Contestants are placed in a house, their every move tracked by cameras. They receive little in the way of stimuli, which should be the first thing to alert the viewer to the programme's impotence as entertainment.
Every so often they are given a menial task to do, because the eyes finds it tough to stay open when the mind is bored. It is shown 24 hours a day on digital channel E4.
Its contestants are the usual sort of young attention-seeker. For example, Craig (20) is a tanning consultant. All of western civilisation, it occurs to me, has brought us to the point were one can opt for a career in tanning.
Any novelty in the central idea is ruined by the reality of its execution. Marvel at their somnolence! Be amazed by their listlessness! It is not so cruel as it pretends. Contestants can quit at any time, and while a stopwatch counts the hours they have been awake, they are allowed a little sleep every now and again by the show's psychologists, who don't want them to freak out just as much as the viewer really does. On Monday night, for example, they were given 90 minutes shut-eye. Parents of new-born babies across the country must have scoffed at that luxury.
It is watchable only during the novel challenges it sets the contestants. On Tuesday, one was strapped to a giant teddy bear (Mr Cuddles) for an hour. On Wednesday, another had to lie in a bed while a grandmother read him a bedtime story. He cracked, and dozed to the gentle rocking of the granny's voice.
Shattered ends tonight. According to host Dermot O'Leary, "the experts say that the best cure for sleep deprivation is sleep". Thank goodness for the experts. By the way, as this was being broadcast on Tuesday night, ITV showed the movie, While You Were Sleeping.
The more considered experiment and always diverting Child of Our Time returned this week, continuing its annual check-up on the progress of several children born in 2000. Each first appeared on television as a jerky image on an ultrasound, so it is no surprise to find that each is developing into a screen natural. Return to them in 20 years and see how many have opted for a career presenting quiz-shows.
This programme, as it has gradually transpired, could as easily have been called "Parents of Our Time". You can imagine how the children's mothers and fathers might have agreed to feature on the assumption that it would make for a unique record of their offspring's development. They will have done so wholly unaware that it would likewise be an interesting document of how they are screwing up those children.
We met little Helena as she went to her first day of school.
"She wants to make friends," explained Prof Robert Winston from somewhere deep within his moustache, "but she is burdened by the legacy of her parents."
Yikes. Let's meet James instead. He is aggressive, always scrapping with his sister. "His mother hasn't got the skills to help them resolve their differences." Uh-oh.
Moving on to young William instead. "He is burdened by a double dose of shyness from his parents."

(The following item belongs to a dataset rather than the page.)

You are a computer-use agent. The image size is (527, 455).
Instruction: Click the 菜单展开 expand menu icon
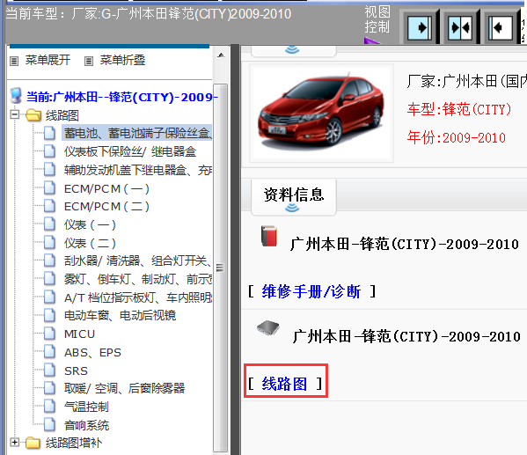coord(14,62)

OK, enough now. They're trying their best.
Parents are not the only danger. Child of Our Time took a moment to illustrate how a child suckled on television can easily be poisoned. Shown a video of a man hugging a doll, the children, when presented with the same doll, mimicked him by kissing it tentatively. Show them a video of that same man punching and kicking the doll and the three-year-olds will set about the toy like the droogs of A Clockwork Orange.

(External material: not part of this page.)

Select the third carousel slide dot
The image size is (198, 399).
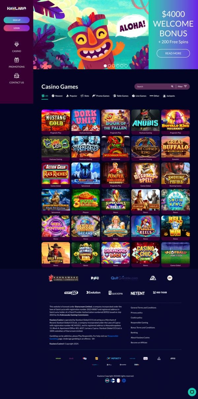pyautogui.click(x=114, y=66)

Child of Our Time is not merely observational and cannot resist the temptation to tinker. It experiments with the children, sometimes deliberately redirecting the flow of their lives. For instance, James, the aggressive kid, was given a supply of the fish oil, omega three. The cameras returned three months later to find that it had calmed him down considerably and made him academically focused and socially expert.
This suggests the potential for a unique conundrum. What happens if this fiddling has an adverse effect? In 20 years, will there be a group of children visiting their therapists, unloading the psychological hang-ups they inherited from the BBC?
They f**k you up, your producer and director.